PCL and MPL, each have shown in different studies good detection for defects at the anterior and middle compartments [7,17]. In some studies, which have examined symptomatic patients, MPL detected prolapse better than the other lines; whereas in other studies PCL was found to be superior [25,26]. Our patients were asymptomatic in terms of POP. In dMRI defined POP studies, posterior vaginal wall prolapses were found to be more frequent than the anterior vaginal wall prolapses where the higher mobility of the posterior vagina was addressed as the cause [8]. Our results are in accordance with the published data. However, the defined by dMRI did not result in clinical POP symptoms yet.
MRI parameters defining POP were not correlated with any of the risk factors for POP like parity, vaginal delivery, fetal birth weight or BMI as we would have expected, since our study group consisted of patients with no clinical POP complaints. Nevertheless, patient age was the only variable that showed correlation, which was not unexpected.
There are some limitations of the present study. First of all, no women with UI complaints had urodynamic evaluation. Secondly, the incontinence type was not categorized. Patients with UI were treated in our study as one group (symptomatic) without further dividing them into SUI, MUI and OAB subgroups. Thirdly, the cut-off value used for the present study was adapted from a study performed in another country. The way patients complain about their symptoms might have socio-cultural, regional, religious and educational differences.
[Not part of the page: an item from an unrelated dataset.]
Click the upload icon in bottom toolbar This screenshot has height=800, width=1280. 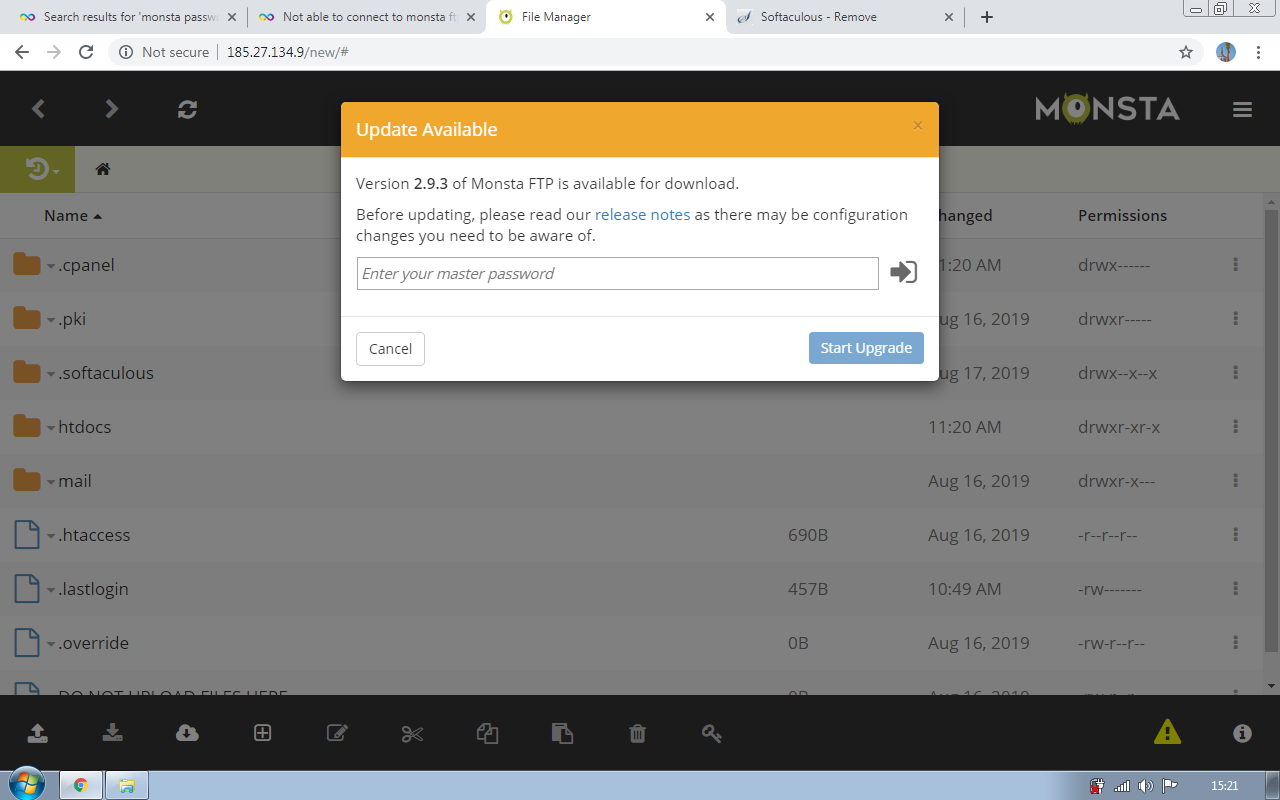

In conclusion, there was weak positive correlation between UI complaint and POP detected at the middle compartment when PCL and MPL were used as reference lines. The likelihood of dMRI detected POP was is similar in women with UI complaints when compared to those without UI complaints. Although dMRI shows subtle anatomical abnormalities in connective tissue with high resolution [28-30], those anomalies will not lead to UI unless physically diagnosed POP is present. The interpretation of questionnaires aimed at determining the severity of UI and its impact on individual quality of life should rely on population-based studies. Subjective evaluating tools, such as the UDI-6, should be used together with objective tools such as dMRI for the diagnosis, treatment and follow-up of patients with symptoms of UI and/or POP.
Acknowledgement
None.
Compliance with ethical Standards
This study was approved by our Institutional Ethics Committee which is a tertiary center. All subjects gave informed consent to participate in the study.
Conflicts of interest
Authors declare having no conflicts of interest.